***** Records for processing
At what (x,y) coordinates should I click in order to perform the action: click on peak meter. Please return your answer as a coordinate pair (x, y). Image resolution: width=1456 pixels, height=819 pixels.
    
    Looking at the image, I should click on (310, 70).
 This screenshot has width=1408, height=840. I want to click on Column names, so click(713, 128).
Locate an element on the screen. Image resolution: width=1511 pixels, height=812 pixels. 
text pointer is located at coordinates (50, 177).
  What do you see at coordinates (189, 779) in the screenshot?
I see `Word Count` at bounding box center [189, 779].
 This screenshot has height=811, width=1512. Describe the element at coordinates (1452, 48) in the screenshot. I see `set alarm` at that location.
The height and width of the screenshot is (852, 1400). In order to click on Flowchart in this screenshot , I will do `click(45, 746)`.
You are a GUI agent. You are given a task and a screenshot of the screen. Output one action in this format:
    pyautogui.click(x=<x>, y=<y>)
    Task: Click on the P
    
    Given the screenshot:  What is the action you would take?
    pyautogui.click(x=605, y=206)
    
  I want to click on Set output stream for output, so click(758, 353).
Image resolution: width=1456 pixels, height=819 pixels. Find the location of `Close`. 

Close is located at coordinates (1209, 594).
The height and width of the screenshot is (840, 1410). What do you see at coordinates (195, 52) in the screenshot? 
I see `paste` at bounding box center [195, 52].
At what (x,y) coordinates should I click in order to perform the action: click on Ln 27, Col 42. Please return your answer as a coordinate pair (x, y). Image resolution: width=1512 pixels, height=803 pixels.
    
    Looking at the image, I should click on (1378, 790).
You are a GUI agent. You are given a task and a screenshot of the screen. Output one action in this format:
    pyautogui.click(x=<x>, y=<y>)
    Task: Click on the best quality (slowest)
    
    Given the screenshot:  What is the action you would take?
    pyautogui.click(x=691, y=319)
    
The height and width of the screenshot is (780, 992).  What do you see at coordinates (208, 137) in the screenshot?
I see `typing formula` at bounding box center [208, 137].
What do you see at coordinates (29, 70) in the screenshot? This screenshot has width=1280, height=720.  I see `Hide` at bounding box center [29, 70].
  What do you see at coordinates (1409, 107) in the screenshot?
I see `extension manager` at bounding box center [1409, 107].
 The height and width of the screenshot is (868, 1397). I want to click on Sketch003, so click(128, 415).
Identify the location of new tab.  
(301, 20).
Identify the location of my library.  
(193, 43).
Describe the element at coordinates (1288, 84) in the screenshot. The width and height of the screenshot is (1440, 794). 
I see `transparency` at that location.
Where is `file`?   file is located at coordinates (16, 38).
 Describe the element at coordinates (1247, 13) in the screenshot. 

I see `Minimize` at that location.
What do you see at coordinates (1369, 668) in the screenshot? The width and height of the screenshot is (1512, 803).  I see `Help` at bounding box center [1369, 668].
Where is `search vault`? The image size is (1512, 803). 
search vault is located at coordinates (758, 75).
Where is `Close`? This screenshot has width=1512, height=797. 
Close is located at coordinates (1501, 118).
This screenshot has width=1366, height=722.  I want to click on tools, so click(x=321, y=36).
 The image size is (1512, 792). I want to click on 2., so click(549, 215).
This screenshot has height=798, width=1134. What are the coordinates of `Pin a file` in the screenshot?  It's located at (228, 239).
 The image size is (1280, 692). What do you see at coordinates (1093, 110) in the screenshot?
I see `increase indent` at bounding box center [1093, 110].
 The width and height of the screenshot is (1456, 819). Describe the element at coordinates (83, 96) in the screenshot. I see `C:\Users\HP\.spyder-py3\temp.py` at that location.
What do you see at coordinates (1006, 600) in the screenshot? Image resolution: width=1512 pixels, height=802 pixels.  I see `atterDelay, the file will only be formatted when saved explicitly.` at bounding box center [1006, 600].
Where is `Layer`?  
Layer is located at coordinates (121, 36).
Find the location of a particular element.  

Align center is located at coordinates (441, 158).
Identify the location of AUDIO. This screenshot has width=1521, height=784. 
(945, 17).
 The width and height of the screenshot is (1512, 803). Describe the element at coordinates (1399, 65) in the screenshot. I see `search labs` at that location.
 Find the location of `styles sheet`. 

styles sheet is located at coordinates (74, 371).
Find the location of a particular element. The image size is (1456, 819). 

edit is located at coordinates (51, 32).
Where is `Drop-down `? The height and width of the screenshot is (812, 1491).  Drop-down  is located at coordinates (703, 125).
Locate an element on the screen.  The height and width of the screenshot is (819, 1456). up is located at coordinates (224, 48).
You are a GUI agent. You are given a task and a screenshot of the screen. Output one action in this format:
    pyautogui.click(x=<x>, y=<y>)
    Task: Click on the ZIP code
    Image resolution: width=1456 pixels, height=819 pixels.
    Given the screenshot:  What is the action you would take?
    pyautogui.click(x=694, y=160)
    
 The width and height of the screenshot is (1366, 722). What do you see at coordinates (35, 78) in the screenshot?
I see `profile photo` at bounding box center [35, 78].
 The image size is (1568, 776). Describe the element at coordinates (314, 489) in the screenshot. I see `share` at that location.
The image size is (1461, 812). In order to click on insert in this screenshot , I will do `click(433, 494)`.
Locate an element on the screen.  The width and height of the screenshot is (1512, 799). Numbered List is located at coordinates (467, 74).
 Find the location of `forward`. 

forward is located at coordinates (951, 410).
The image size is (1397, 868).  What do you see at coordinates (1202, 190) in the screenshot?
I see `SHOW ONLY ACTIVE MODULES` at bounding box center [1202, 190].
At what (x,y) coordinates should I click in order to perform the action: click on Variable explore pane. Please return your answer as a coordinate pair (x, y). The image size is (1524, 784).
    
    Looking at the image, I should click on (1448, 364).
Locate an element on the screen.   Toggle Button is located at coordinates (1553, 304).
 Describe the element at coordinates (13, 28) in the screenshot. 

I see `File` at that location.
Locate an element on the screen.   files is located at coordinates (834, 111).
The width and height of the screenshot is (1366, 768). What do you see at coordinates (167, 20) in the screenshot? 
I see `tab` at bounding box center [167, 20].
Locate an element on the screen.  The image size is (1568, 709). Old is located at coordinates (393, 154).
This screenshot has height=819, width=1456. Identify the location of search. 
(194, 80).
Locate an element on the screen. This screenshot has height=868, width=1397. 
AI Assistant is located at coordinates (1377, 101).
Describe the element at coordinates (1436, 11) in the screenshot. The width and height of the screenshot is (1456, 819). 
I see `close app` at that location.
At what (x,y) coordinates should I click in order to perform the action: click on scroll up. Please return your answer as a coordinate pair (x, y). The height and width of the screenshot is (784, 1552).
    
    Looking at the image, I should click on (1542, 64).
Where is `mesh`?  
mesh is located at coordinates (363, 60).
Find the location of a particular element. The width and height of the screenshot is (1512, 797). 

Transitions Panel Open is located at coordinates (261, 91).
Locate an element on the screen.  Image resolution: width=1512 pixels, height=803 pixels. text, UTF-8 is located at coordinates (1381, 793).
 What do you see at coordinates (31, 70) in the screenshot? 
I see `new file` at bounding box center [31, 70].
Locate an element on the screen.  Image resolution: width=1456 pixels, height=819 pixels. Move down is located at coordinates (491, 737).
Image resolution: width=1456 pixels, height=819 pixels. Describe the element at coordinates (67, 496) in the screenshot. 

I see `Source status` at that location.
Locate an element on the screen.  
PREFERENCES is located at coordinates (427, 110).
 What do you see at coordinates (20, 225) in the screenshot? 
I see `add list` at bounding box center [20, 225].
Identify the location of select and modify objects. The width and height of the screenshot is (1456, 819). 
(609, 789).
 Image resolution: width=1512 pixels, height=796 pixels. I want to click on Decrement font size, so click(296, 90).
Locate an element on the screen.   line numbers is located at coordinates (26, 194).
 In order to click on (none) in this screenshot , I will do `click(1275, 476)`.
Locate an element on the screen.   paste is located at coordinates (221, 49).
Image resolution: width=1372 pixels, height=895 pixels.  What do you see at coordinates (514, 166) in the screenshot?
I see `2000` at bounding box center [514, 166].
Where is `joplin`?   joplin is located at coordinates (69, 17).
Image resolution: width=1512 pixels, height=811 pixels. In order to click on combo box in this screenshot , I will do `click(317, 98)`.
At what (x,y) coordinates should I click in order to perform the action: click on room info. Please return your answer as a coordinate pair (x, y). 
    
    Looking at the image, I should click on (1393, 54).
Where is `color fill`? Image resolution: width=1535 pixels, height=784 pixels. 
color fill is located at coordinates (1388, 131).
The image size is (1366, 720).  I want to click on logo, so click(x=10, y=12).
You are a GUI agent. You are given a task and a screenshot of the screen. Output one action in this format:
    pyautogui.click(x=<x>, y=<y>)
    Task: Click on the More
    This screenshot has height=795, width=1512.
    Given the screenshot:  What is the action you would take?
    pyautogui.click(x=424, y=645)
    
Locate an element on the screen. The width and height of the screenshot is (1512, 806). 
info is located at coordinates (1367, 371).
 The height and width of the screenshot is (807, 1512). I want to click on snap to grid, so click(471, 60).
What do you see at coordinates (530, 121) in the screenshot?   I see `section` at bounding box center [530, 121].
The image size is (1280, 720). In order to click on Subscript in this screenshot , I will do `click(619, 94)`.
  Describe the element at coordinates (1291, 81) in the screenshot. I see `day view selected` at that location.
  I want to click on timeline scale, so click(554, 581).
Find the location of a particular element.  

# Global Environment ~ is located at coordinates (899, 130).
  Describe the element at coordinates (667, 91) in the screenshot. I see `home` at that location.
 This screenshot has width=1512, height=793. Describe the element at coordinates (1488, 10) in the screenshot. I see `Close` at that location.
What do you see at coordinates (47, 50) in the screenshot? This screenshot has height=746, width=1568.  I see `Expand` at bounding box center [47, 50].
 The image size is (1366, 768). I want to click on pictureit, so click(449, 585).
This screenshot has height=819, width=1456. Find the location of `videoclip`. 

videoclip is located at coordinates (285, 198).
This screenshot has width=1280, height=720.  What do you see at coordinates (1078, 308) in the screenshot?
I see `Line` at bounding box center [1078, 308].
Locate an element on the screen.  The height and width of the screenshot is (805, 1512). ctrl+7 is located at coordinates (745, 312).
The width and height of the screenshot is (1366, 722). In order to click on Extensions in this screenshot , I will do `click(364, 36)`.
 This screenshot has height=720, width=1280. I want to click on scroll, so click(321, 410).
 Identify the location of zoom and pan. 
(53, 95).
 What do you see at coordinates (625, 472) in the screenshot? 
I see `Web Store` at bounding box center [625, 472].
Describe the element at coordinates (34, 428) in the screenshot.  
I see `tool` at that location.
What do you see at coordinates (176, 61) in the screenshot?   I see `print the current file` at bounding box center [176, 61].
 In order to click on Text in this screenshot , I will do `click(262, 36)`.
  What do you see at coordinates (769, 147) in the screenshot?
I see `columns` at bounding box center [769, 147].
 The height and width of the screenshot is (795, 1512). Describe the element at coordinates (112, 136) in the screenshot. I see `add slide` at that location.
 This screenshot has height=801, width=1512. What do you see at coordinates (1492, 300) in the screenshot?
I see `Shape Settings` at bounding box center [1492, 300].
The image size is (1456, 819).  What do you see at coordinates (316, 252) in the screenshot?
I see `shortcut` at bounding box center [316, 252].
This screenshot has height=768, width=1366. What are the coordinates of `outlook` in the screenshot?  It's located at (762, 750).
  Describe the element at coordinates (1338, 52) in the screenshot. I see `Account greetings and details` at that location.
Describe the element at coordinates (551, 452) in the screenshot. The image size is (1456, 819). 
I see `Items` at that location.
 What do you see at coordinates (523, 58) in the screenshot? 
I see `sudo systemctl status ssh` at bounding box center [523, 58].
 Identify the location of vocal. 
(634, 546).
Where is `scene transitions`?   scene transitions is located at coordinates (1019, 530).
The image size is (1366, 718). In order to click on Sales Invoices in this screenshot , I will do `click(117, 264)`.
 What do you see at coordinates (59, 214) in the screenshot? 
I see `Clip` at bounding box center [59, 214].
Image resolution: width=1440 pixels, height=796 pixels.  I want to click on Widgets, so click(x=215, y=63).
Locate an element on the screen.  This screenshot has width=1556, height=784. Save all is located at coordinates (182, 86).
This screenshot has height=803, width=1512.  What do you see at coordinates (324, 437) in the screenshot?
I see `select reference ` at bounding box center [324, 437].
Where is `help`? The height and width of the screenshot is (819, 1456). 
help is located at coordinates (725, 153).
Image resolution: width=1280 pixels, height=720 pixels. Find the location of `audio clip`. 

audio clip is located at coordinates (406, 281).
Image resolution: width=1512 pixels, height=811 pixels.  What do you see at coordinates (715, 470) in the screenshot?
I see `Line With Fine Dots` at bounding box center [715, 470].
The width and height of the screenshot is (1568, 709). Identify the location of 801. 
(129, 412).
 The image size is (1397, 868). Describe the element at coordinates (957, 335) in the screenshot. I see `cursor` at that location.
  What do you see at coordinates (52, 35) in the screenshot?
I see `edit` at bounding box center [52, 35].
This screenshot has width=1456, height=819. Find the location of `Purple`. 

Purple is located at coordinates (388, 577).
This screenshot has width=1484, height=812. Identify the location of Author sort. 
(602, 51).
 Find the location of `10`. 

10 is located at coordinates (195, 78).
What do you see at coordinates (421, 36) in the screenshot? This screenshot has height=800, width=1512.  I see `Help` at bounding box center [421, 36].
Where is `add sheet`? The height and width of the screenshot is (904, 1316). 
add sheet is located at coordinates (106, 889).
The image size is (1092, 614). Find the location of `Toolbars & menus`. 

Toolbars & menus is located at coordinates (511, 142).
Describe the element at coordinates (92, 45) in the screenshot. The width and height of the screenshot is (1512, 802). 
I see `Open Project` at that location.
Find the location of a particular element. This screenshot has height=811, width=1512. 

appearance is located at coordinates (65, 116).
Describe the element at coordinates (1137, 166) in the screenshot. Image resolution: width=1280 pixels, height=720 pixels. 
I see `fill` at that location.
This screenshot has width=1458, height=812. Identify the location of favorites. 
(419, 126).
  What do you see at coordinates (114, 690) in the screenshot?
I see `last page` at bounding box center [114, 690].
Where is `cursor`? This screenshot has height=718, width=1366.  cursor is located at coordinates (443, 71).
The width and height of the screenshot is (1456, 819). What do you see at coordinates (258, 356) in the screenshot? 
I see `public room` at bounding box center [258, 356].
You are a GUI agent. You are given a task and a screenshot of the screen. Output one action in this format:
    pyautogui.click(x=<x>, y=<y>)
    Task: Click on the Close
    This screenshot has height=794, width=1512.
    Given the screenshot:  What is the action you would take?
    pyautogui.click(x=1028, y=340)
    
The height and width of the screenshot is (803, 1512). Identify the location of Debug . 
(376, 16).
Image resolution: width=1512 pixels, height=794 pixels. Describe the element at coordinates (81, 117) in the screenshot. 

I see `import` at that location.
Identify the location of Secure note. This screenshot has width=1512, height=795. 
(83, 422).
**********
**Exercise requirements**: Which lines of the entries contain the word "perform"? Report every such line in full, with case counting.

**Solved exercise**:
At what (x,y) coordinates should I click in order to perform the action: click on peak meter. Please return your answer as a coordinate pair (x, y). Image resolution: width=1456 pixels, height=819 pixels.
At what (x,y) coordinates should I click in order to perform the action: click on Ln 27, Col 42. Please return your answer as a coordinate pair (x, y). Image resolution: width=1512 pixels, height=803 pixels.
At what (x,y) coordinates should I click in order to perform the action: click on Variable explore pane. Please return your answer as a coordinate pair (x, y). The image size is (1524, 784).
At what (x,y) coordinates should I click in order to perform the action: click on scroll up. Please return your answer as a coordinate pair (x, y). The height and width of the screenshot is (784, 1552).
At what (x,y) coordinates should I click in order to perform the action: click on room info. Please return your answer as a coordinate pair (x, y). 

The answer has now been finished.